* _Extracted entries_:
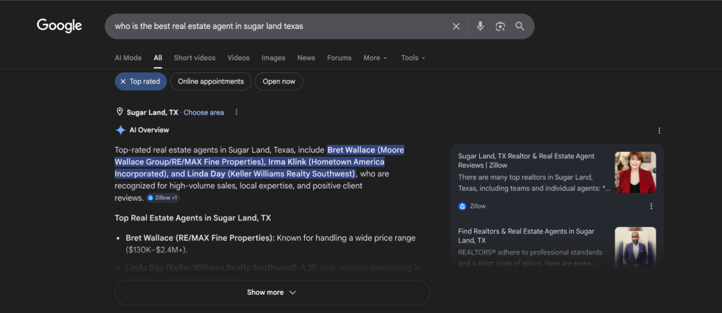Enable the Online appointments filter chip

click(x=210, y=81)
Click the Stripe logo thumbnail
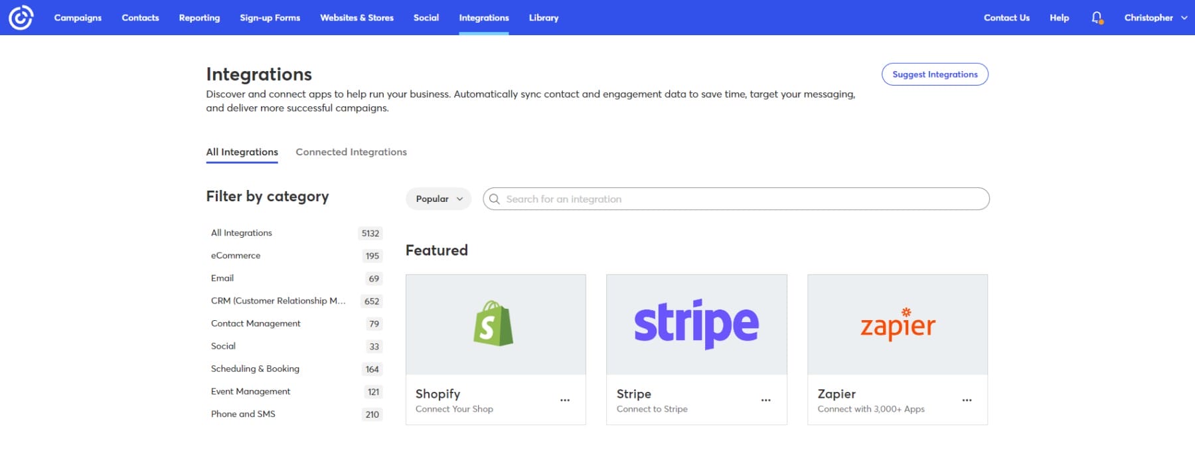 point(696,324)
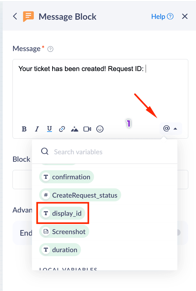196x291 pixels.
Task: Choose the CreateRequest_status variable
Action: coord(80,195)
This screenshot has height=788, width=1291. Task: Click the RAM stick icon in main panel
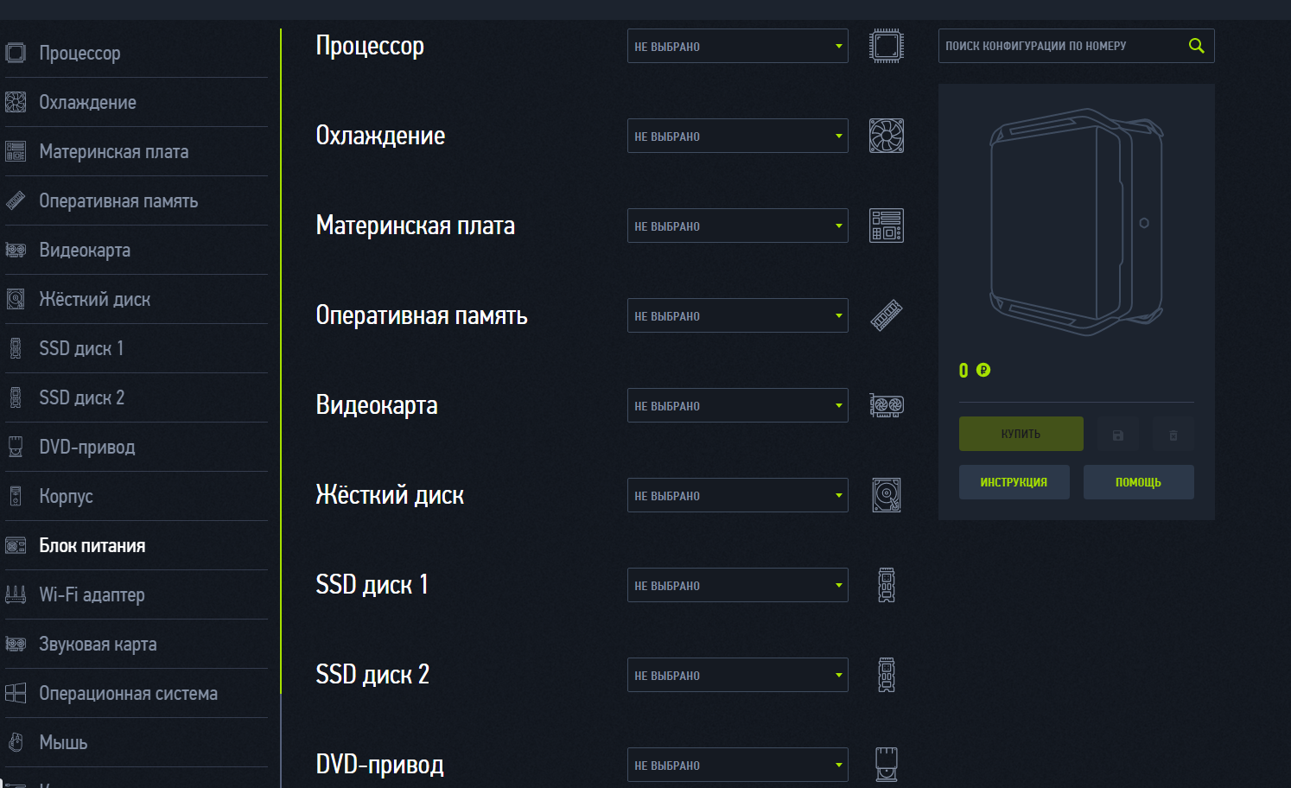coord(886,315)
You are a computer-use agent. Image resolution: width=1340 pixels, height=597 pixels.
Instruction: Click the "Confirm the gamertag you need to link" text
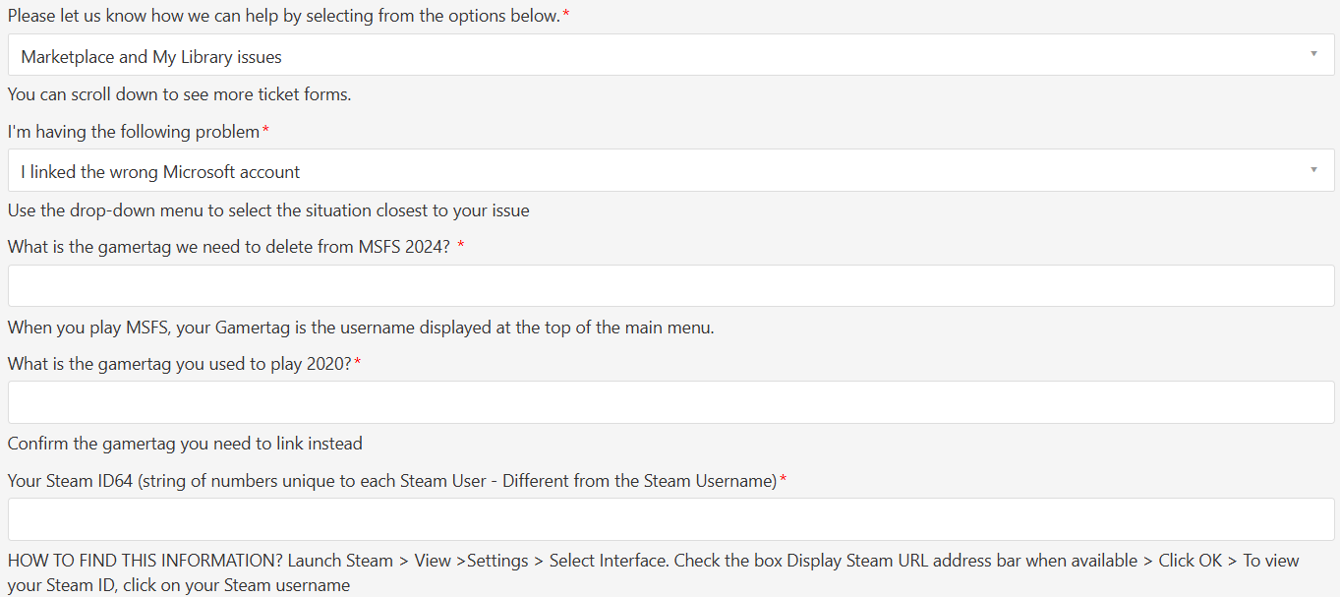pos(185,444)
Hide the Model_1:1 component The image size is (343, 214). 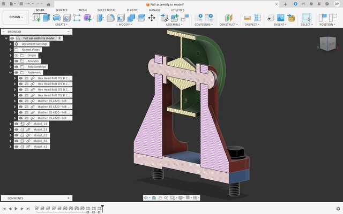pos(16,124)
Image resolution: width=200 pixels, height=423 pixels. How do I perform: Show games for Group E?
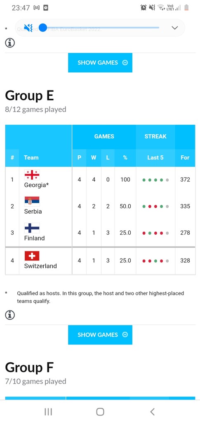coord(100,335)
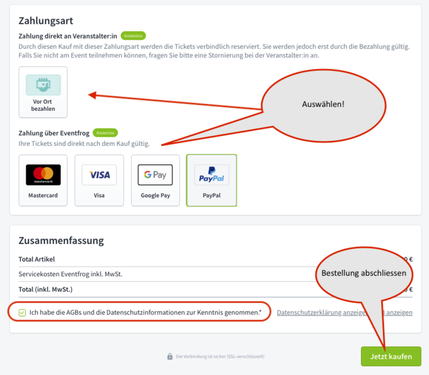The image size is (429, 375).
Task: Click Die Verbindung ist sicher text
Action: point(220,357)
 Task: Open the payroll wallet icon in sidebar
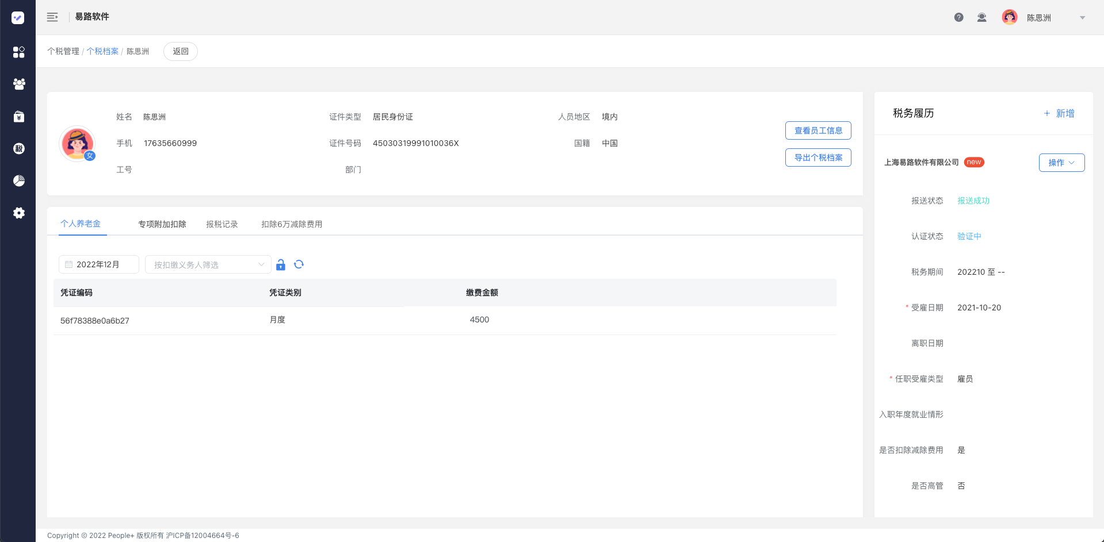tap(18, 117)
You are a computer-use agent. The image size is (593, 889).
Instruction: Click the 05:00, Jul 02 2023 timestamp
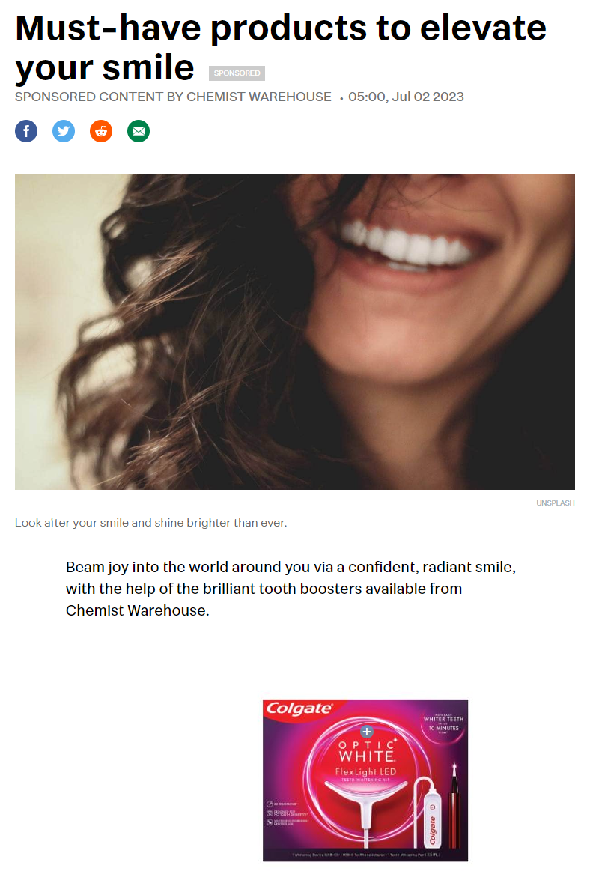[406, 97]
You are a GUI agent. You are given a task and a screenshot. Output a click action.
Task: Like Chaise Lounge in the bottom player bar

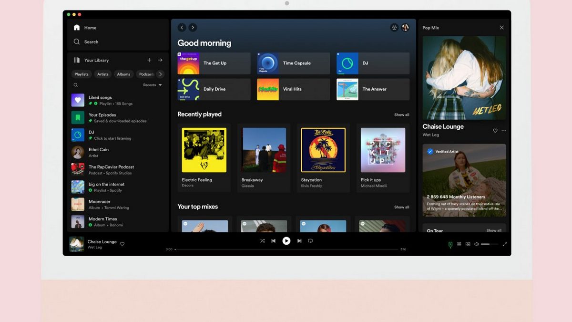(123, 244)
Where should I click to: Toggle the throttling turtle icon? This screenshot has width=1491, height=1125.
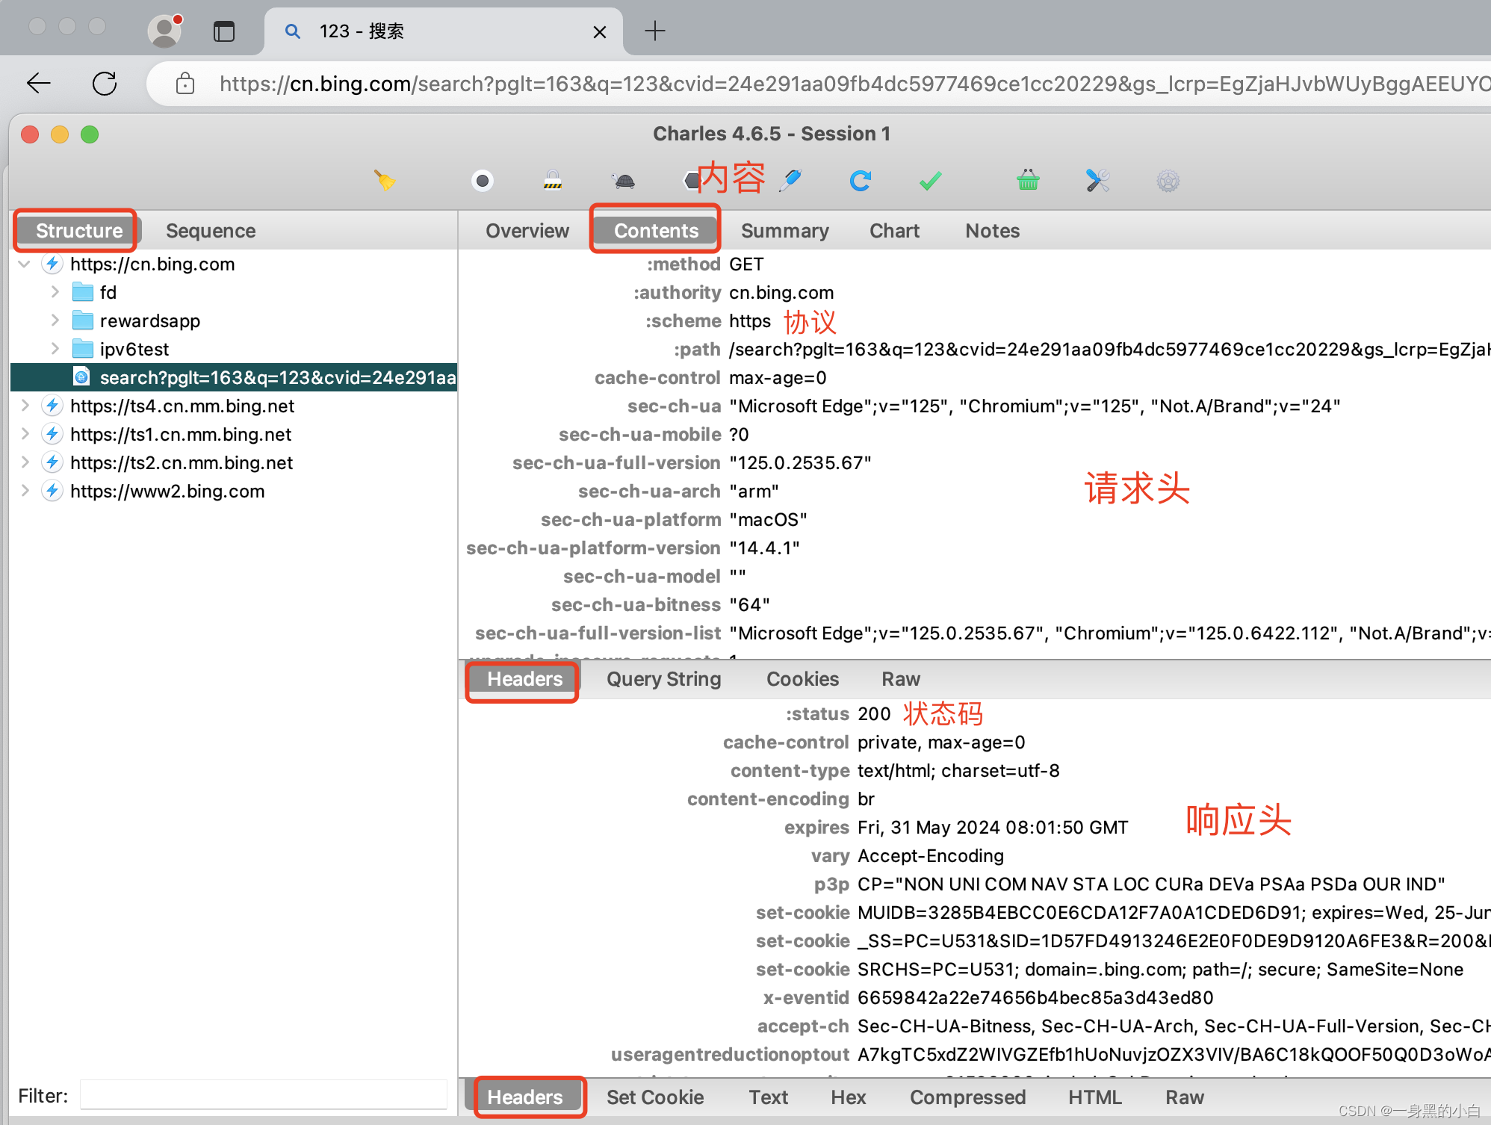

* _Description of the task_: Go line by line through the material above and return each one that includes "computer".

* _Solution for this task_:
You are a computer-use agent. Image resolution: width=1340 pixels, height=597 pixels.
You are a computer-use agent. The image size is (593, 889).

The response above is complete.